输出将汇总统计信息显示到两个子表中，每个子表对应一个数据集（由rep2 定义）。这两个数据集不一定具有相同的变量：price 在第一个数据集中完全缺失。

我想完全省略 price 的汇总统计行，仅用于“第一个数据集”（将其留给“第二个数据集”）。这是因为由于“第一个数据集”缺少变量 price，因此其所有汇总统计信息都是缺失值。这相当于在特定分组中“观察”等于 0 的情况下省略整行汇总统计信息。
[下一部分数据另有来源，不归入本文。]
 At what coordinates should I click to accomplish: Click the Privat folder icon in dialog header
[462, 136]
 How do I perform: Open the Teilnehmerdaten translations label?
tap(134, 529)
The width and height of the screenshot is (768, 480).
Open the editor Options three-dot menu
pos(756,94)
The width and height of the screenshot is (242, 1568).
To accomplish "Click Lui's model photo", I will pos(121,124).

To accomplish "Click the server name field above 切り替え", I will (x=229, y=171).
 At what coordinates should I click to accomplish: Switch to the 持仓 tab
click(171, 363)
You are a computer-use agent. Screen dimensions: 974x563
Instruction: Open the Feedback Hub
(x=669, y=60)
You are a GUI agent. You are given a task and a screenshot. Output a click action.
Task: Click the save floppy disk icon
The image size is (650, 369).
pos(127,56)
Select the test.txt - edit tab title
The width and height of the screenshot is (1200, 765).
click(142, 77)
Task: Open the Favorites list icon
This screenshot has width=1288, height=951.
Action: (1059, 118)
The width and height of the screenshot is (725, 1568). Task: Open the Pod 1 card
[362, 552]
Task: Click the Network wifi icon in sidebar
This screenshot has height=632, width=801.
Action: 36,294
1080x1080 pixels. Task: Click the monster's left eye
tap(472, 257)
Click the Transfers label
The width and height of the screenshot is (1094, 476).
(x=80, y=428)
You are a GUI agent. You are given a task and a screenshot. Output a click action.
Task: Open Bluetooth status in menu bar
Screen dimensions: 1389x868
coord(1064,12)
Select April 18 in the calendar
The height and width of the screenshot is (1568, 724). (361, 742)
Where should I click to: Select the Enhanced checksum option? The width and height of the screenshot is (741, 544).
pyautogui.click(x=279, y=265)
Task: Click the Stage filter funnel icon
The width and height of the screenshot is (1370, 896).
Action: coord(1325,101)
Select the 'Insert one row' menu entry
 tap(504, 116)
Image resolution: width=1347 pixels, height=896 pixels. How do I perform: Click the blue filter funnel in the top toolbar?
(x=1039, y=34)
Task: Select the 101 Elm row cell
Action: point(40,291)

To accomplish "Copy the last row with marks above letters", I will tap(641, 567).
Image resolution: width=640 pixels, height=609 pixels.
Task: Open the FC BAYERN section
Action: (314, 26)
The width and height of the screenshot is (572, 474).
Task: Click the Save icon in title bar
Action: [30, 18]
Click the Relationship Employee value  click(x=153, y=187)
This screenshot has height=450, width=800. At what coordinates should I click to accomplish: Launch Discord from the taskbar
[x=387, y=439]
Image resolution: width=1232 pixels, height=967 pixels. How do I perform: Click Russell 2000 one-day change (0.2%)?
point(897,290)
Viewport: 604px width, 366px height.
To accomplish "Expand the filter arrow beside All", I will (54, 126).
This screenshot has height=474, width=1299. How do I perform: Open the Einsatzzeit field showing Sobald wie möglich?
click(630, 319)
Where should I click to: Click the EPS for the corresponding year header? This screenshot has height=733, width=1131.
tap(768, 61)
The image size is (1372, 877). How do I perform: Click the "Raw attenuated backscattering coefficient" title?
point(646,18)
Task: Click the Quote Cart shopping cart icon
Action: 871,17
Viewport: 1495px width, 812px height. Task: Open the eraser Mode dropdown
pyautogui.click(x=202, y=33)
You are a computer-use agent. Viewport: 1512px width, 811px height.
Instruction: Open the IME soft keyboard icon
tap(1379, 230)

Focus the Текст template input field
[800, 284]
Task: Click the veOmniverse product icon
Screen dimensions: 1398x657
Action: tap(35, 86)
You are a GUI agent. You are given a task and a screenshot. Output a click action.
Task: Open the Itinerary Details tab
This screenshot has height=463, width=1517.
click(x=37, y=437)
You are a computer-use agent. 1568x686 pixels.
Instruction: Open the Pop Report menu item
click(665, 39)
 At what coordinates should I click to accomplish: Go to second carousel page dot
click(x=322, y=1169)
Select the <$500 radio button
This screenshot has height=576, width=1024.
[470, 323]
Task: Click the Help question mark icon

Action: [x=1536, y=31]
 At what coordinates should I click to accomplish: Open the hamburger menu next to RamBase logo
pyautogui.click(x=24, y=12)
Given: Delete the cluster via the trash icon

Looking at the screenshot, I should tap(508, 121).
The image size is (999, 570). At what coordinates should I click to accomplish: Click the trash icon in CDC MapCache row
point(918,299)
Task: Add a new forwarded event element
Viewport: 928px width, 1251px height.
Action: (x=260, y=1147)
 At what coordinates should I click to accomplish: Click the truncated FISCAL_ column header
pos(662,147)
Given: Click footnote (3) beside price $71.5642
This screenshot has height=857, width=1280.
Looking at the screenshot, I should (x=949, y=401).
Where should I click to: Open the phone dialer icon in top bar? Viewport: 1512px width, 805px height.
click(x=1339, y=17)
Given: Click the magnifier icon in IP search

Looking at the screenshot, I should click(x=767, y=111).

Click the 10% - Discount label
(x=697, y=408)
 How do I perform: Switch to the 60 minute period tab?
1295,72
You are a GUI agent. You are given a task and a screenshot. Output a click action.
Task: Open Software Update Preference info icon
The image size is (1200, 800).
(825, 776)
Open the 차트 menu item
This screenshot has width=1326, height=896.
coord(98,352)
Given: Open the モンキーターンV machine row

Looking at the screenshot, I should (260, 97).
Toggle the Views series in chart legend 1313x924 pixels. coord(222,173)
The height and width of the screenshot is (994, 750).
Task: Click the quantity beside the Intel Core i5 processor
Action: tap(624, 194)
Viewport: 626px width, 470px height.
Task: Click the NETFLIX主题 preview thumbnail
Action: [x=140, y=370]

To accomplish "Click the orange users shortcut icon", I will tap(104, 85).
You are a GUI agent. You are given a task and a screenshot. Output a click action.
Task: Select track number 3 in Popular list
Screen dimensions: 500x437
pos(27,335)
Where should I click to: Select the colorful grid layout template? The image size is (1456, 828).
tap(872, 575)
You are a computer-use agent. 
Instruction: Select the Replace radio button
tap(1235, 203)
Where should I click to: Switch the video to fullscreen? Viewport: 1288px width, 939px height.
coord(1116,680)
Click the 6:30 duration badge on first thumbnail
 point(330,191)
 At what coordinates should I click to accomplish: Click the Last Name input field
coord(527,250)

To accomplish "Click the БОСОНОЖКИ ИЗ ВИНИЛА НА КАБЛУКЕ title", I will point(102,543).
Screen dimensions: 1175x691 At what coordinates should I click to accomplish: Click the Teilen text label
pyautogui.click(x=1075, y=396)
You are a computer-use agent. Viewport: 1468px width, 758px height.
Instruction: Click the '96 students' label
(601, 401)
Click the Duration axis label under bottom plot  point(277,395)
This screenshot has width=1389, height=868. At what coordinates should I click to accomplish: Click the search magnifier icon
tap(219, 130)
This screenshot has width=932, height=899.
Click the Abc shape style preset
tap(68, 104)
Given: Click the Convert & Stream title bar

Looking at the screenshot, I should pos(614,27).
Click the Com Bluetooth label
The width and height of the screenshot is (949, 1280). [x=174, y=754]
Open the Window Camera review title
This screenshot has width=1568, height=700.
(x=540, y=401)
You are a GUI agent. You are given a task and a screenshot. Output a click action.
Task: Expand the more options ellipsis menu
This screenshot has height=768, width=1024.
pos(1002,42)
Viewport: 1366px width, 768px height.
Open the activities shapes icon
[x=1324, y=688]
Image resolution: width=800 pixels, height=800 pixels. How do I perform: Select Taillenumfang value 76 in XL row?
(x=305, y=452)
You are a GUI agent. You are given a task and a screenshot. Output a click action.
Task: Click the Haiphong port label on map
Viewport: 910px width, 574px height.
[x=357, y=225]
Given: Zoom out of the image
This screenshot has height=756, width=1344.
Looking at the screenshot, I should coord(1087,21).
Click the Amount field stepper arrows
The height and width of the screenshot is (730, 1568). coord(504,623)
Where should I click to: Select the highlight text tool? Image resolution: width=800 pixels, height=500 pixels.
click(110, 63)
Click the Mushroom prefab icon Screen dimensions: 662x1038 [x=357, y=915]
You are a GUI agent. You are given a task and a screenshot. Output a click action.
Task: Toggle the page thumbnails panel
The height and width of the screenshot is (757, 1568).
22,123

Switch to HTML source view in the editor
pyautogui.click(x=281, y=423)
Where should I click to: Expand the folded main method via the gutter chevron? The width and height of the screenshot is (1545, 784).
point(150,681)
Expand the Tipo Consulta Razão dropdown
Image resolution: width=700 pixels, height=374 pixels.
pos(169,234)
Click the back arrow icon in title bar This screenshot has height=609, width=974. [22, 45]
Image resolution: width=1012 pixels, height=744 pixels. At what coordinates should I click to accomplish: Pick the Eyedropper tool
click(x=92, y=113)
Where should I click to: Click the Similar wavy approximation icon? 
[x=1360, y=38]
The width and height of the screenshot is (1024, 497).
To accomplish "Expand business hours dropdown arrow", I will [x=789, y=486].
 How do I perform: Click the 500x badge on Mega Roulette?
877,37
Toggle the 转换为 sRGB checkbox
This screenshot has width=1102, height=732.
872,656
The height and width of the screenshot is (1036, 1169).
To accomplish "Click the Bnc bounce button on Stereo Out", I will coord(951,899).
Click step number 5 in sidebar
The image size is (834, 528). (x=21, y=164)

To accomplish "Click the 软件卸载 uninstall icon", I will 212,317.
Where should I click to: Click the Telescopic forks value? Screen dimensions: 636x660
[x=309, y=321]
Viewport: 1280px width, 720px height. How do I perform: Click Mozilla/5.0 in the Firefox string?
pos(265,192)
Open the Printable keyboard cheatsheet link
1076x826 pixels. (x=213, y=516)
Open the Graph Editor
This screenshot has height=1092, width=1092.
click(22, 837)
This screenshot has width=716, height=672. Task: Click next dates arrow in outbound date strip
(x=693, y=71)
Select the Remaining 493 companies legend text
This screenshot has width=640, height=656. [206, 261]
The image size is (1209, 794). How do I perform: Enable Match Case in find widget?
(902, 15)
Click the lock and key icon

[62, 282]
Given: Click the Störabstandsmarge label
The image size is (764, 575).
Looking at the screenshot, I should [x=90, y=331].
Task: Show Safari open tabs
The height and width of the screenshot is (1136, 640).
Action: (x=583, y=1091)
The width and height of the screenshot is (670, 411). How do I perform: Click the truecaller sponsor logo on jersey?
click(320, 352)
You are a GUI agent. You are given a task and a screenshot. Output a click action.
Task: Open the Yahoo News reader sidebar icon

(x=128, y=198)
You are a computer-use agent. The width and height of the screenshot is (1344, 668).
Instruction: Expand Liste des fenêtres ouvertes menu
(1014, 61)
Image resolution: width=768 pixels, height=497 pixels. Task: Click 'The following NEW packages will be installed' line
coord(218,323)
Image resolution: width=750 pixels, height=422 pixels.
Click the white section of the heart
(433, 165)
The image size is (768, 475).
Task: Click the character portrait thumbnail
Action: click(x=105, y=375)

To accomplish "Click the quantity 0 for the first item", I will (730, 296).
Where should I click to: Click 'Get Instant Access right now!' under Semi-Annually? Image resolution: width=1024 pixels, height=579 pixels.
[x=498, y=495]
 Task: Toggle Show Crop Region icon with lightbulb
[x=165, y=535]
我查看了tabstat 的文档，但我不太确定如何进行。我必须使用estout 的drop() 选项吗？

非常感谢，S

【问题讨论】：

标签： latex stata

【解决方案1】：

正如您提到的，您可以使用drop() 选项：

clear all
set more off

sysuse auto, clear

// Create two groups to be used in the -by()- option
gen rep2="First" if rep78>=3
replace rep2="Second" if rep78<3 

// Recode "price" as completely missing in the first group
replace price=. if rep2=="First dataset"  

// Table
eststo: estpost tabstat weight price mpg trunk, ///
    column(statistics) statistics(count mean median sd) by(rep2) nototal

local sum_statistics "count(label(Observations)) mean(label(Mean) fmt(2)) p50(label(Median)) sd(label(Standard deviation) fmt(2))"

esttab, replace type ///
    title("Summary Statistics")  ///
    cells("`sum_statistics'") ///   
    noobs nonum booktabs drop(First:price)

这涉及使用全名，而不仅仅是变量名。

请注意，我在分组变量的值中取出了空格。打电话给esttab 时这似乎很麻烦，但我留给你去探索。

【讨论】：

变量名没什么大不了的，非常感谢帮助！